File Name / AWS S3 Object Name¶
Spectr may be installed on a server with locally attached storage or use Amazon AWS S3 for storage.
In either case, the filename or object name for a data file is the SHA-384 has of the uploaded file plus “.data”. E.g., 98c11ffdfdd540676b1a137cb1a22b2a70350c9a44171d6b1180c6be5cbb2ee3f79d532c8a1dd9ef2e8e08e752a3babb.data.

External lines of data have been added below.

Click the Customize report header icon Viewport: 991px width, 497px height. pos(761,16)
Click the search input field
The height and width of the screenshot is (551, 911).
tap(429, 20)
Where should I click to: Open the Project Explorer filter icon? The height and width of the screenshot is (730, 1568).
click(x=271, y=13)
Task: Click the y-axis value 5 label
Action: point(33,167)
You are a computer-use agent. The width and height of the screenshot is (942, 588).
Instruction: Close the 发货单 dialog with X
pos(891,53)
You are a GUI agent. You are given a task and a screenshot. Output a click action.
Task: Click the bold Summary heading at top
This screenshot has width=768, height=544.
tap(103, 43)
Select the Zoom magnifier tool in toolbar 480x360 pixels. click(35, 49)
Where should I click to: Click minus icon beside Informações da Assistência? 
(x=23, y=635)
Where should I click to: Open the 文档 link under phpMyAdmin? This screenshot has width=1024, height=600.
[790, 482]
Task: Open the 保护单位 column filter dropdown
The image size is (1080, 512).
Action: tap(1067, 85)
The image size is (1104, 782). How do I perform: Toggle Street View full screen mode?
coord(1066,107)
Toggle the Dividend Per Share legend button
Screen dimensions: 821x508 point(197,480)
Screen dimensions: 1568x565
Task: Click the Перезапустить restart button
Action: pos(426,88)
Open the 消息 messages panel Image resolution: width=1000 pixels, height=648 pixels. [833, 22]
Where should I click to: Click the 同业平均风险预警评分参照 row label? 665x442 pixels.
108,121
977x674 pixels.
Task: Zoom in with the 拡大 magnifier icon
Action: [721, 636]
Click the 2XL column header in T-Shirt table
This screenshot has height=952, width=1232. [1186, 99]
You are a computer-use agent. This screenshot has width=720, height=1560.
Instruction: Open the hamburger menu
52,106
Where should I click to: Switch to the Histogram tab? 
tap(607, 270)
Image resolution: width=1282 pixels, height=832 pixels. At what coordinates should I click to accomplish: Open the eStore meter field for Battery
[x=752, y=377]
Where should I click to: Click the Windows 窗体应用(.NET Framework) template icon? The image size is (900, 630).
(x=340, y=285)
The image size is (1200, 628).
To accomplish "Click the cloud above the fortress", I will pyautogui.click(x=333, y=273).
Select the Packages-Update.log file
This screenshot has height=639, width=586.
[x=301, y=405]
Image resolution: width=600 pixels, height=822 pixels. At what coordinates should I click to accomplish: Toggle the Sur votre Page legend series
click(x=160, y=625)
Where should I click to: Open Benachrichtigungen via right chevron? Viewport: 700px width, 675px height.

Since this is the same hash string used to query the data, spectr can rapidly find the required file in the configured storage directory or S3
bucket.
Endianness¶
All shorts, integers, and longs are written high byte first (big-endian). All floats and doubles are represented as ints or longs
according to IEEE 754 floating-point “double format” bit layout, and written as ints and longs. See writeByte,
writeShort, writeInt, writeLong, writeFloat, writeDouble at https://docs.oracle.com/javase/8/docs/api/java/io/DataOutputStream.html for more information.
File Version¶
The latest version is 5. All newly created files will be that version. There was version 3. An existing installation of Spectral Storage Service may have files with that version.
File Format¶
File Header¶
This section appears once at the beginning of the file and contains information describing this file. Most of this information is related to ensuring data integrity by providing multiple avenues to verify stored data has expected lengths or hashes.
Header sections:
Name |
Data Type |
Bytes |
Description |
|---|---|---|---|
Version |
short |
2 |
The file format version for this file. Version is 5. |
Full write indicator |
byte |
1 |
Whether this file is fully written: 0 = no, 1 = yes, 2 = undefined (always 2 in S3). |
Length of this file |
long |
8 |
Length of this binary file (not present when using S3). |
Header length |
short |
2 |
Length of the header (in bytes), up to and excluding this value. |
Scan file length |
long |
8 |
Length of the scan file used to generate this file. |
SHA 384 hash length |
short |
2 |
Length of the SHA 384 hash, in bytes. |
SHA 384 hash bytes |
byte[] |
A byte array with a length equal to the value specified above. |
|
SHA 512 hash length |
short |
2 |
Length of the SHA 512 hash, in bytes. |
SHA 512 hash bytes |
byte[] |
A byte array with a length equal to the value specified above. |
|
SHA-1 hash length |
short |
2 |
Length of the SHA-1 hash, in bytes. |
SHA-1 hash bytes |
byte[] |
A byte array with a length equal to the value specified above. |
|
All Scans: Total Ion Current Computed |
byte |
1 |
Whether the Total Ion Current per scan is computed by the Spectral Storage Service Importer: 0 = no, 1 = yes. |
All Scans: Ion injection time NOT populated |
byte |
1 |
Indicates if the Ion Injection Time per scan is missing: 0 = no, 1 = yes. |
Scan Data¶
Each scan appears sequentially following the header above. Each scan contains the following data:
Scan Header:¶
Each scan contains the following information preceding the peak list.
Name |
Data Type |
Bytes |
Description |
|---|---|---|---|
Scan level |
byte |
1 |
The scan level. Commonly 1 (ms1) or 2 (ms2). |
Scan number |
integer |
4 |
Scan number for this scan from original file. |
Retention time |
float |
4 |
Retention time in seconds |
Centroid? |
byte |
1 |
0 if not centroided, 1 if centroided |
Total ion current |
float |
4 |
From Scan File else Computed from scan peaks |
Ion injection time |
float |
4 |
Set to Float.NEGATIVE_INFINITY in disk file if not available |
Parent scan number |
integer |
4 |
Scan number of parent scan (only present for ms2 and up) |
Precursor charge |
byte |
1 |
Reported charge of precursor ion (only present for ms2 and up) |
Precursor m/z |
double |
8 |
Reported m/z of precursor ion (only present for ms2 and up) |
Peak count |
integer |
4 |
Number of peaks in scan |
Scan data length |
integer |
4 |
Length in bytes of compressed scan data |
Compressed scan data |
byte[] |
A byte array compressed via GZIP. (See below) |
Peak Byte Array¶
When uncompressed, the compressed scan data is an array of bytes, where each chunk of 12 bytes contains the following:
Name |
Data Type |
Bytes |
Description |
|---|---|---|---|
m/z |
double |
8 |
M/Z of peak |
Intensity |
float |
4 |
Intensity of peak |